Plot: Astronauts Ryan Stone (Sandra Bullock) and Matt Kowalski (George Clooney) are working on the space telescope when a disaster strikes. Suddenly their shuttle is wrecked, Stone is floating by herself in space, and they can't radio earth. Stone and Kowalski try to survive as circumstances continue to deteriorate. In time, Stone begins to reflect on her death, and the struggle to live.  [imdb]    [photos]

Review: A suspenseful, nail-bitting movie where I always felt identified with Bullock's astronaut Stone and her panicked struggles. While Ryan slowly manages to save herself, every step forward comes with two steps backward. Gravity looks like a sci-fi, but it is really a disaster movie.
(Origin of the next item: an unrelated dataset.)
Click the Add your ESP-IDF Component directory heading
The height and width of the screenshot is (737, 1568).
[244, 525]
The suspense is continuous, but there are a lot of solitary scenes, and most of the dialog is Astronaut Stone with herself. Her performance is wonderful, and Clooney's is also strong. Bullock has enough range that we don't get tired of her.
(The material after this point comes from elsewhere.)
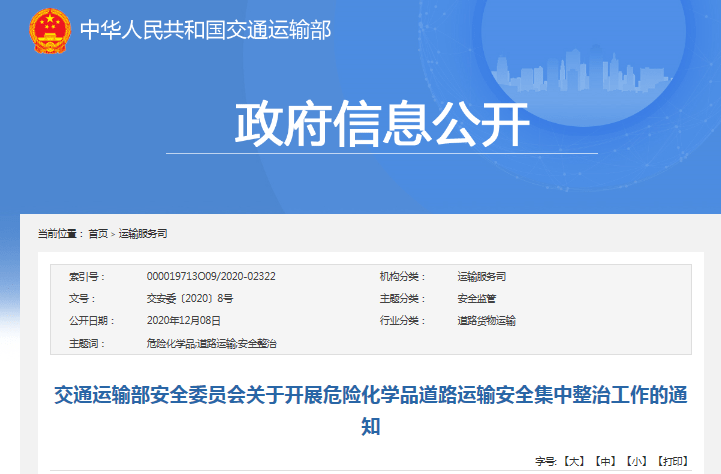Viewport: 721px width, 474px height.
Task: Select the 安全监管 topic category
Action: 476,298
Stone brings up the big issues of life as Job-like disasters keep unfolding: life vs suicide; her daughter; her inability to pray; whether anyone will mourn her death.
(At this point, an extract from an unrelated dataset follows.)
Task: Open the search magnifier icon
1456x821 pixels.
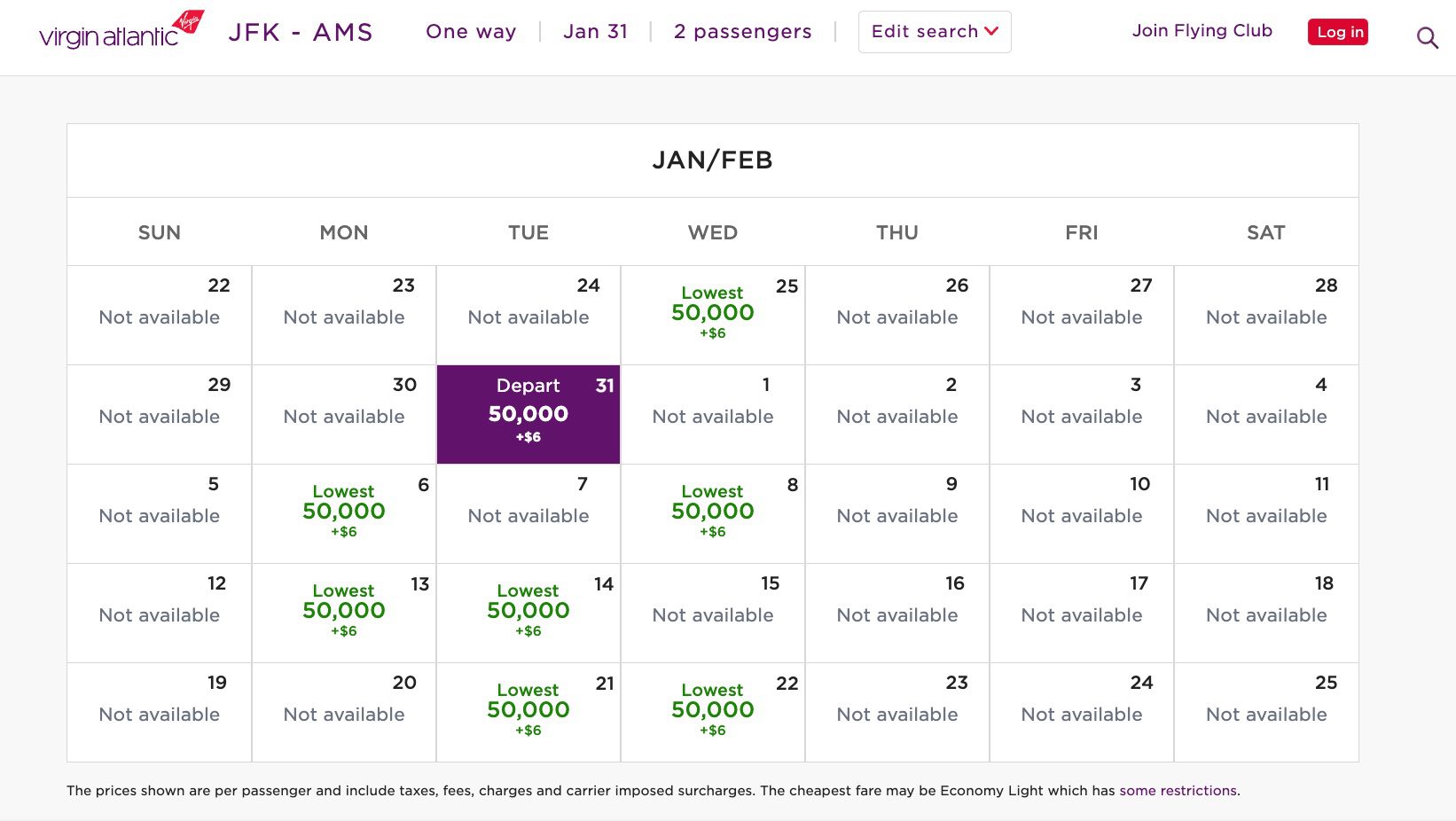Action: tap(1427, 38)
In the disasters, people die. In Gravity, people  seem happy before they go. Father and son writers Alfonso and Jonas Cuaron seem to be saying that happiness at the time of death makes dying better.

The movie is spectacular: a great use of 3D. The scenes of the spacecraft floating above the earth are beautiful. The scenes of Bullock floating through the space station seem effortless and realistic. Very nice. 

Cast: Sandra Bullock, George Clooney

Directed by: Alfonso Cuaron; cowritten with son Jonas

Rating: 3.5 stars: suspenseful, thoughtful, well-acted, enjoyable.

More: It is wrong to criticize science-fiction movies for realism -- so I won't. No Hollywood movie is realistic, even the so-called true stories, for example The Butler.  A better question is if they could have set-up this plot with more realistic premises.  

Even more: My DW thought it was the best movie of the year because she liked the weighty end-of-life themes.  This film is a little short of perfect for me. The philosophy doesn't seem that substantive and I value good dialog a little more.